Data Modeling Standards
MetricsDAO follows dimensional modeling standards. Guidelines and requirements are laid out below. Curated models must adhere to this guide for final approval to merge.
At Flipside there are many public schemas with the majority being data curated tables that are from the blockchain, including the Harmony and NEAR data curated by the MetricsDAO community. There are some that are other types such as metadata for labeling and informing across chains. In order to have analysts, from the novice user to the skilled analyst, be delighted by data, there needs to be a shared standard across the data organization on how data is curated and presented to the end user. The star schema is a mature modeling standard optimized for analytical use.

Table Layers

Bronze

  1. 1.
    Blockchain data that has been indexed and piped into Snowflake under chainwalkers schema. This includes all core data characterizing what occurs on a chain (e.g. blocks, transactions, function calls, state changes, etc). Chainwalkers 2.0 decodes log data, but does no other transformation.
  2. 2.
    The only data that has been added to this is _ingested_at and _inserted_timestamp. This has been added a requirement for all blockchains for efficiency and data integrity reasons.
  3. 3.
    Any ingested data should be in the bronze layer.
  4. 4.
    This layer is a view on the source, as such it is the only layer where {{ source() }} should be called and no transformations shall happen in bronze.

Silver

  1. 1.
    Filtered, cleaned and transformed data.
  2. 2.
    Silver models should de-duplicate bronze, as chainwalkers may re-ingest a block at a later date.
  3. 3.
    The models in this layer are incremental as to reduce compute time and cost.
  4. 4.
    Fact and dimension tables which are completely decoded (where we can), are additive (no replacing data), deduped, have not been joined to other tables. We can expose silver tables in the public facing app as a gold view.
  5. 5.
    Can be a combination of data sources.

Gold (Core)

  1. 1.
    Curated models exposed to the public front-end.
  2. 2.
    Fact and dimension tables should never be combined in tables ie: no joining transactions and labels. They can be combined in views, where the logic is done in the underlying queries.
  3. 3.
    Views that can ease the burden for analysts. The wide array of data-users include some new to SQL, new to analytics, and/or new to blockchain technology. Incorporating off-chain metadata, and even aggregations (e.g. daily summaries of key transactions) can help new users understand the ecosystem as a whole.
    1. 1.
      This also eases the burden on the underlying systems, and facilitates “Easy” bounty programs.
    2. 2.
      Facilitates learning for new users.
    3. 3.
      Examples include: labels, transfers, event logs, swaps, liquidity provision/removal, daily balances of holders, prices and decimals, daily transfer summary.
  4. 4.
    Models that accelerate analytics for a particular protocol (e.g. compound, uniswapv3, anchor, mirror schemas).

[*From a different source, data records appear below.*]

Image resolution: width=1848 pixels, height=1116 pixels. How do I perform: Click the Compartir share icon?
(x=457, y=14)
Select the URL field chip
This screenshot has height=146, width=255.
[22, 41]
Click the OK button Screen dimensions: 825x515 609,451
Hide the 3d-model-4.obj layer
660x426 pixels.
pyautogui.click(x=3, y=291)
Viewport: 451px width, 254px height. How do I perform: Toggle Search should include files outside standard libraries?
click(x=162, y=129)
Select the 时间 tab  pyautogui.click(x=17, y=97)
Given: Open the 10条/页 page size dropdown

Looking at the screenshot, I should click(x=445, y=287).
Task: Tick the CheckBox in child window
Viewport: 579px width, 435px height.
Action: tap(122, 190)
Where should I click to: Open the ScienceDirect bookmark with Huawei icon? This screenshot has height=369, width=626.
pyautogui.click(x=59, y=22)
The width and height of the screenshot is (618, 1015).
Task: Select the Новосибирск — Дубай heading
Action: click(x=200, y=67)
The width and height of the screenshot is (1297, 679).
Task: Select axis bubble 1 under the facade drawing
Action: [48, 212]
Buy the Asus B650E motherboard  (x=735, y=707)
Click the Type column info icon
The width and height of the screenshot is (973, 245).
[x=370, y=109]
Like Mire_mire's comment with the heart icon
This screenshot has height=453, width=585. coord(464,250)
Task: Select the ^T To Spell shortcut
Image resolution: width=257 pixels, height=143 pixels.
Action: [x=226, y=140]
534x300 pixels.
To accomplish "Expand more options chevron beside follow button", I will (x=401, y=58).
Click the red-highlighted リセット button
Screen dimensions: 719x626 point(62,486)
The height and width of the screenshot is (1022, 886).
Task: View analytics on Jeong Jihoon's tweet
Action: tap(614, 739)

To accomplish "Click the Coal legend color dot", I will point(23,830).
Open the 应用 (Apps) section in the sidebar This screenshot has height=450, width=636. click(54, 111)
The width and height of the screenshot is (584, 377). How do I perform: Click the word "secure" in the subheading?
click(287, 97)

Descriptive Naming Conventions

3 Different Types of Tables

All tables and views should have a prefix of what type of data is within (based on star schema).
All names should_be_snake_case. Abbreviations should be avoided when possible. Abbreviations should match an iso standard ie: currency or country names, etc.
  1. 1.
    Facts (fact_)
    1. 1.
      Fact table contains measurements, metrics, and facts. Anything that is measurable, summing, averaging, anything over time.
  2. 2.
    Dimensions (dim_)
    1. 1.
      Dimension table is a companion to the fact table which contains descriptive attributes to be used as query constraining.
  3. 3.
    Convenience Views (ez_)
    1. 1.
      Convenience Views can combine facts and dimensions for reasons above. This should only be views in the gold layer.
    2. 2.
      Where analytics is doing more of the “lift” for the view.

Example of a Schema

Ethereum_
  • Fact_
    • fact_transactions
    • fact_blocks
    • fact_events
    • fact_traces
  • Dim_
    • dim_contract_metadata
    • dim_date
  • Convenience View or ez_
    • For convenience views where analytics is doing a lot of the “lifting” for the view - aggregate
    • Mostly for scavenger hunts/training/level-up
    • Examples Include:
      • ez_balances_usd_agg_daily
      • ez_dex_swapsDescriptive Naming Conventions

Automation

When creating models with incremental materialization, we need to write an incremental logic within the model. It is important for the incremental logic to be based on _inserted_timestamp and not on the block_timestamp. This is important especially when the data encounters gaps on certain dates. This enables the model to heal itself because gaps are associated with block_timestamp and when they get-inserted later, they get captured by _inserted_timestamp. Here is an example:
{% if is_incremental() %}
AND _inserted_timestamp >= (
SELECT
MAX(_inserted_timestamp) :: DATE - 1
FROM
{{ this }}
)
{% endif %}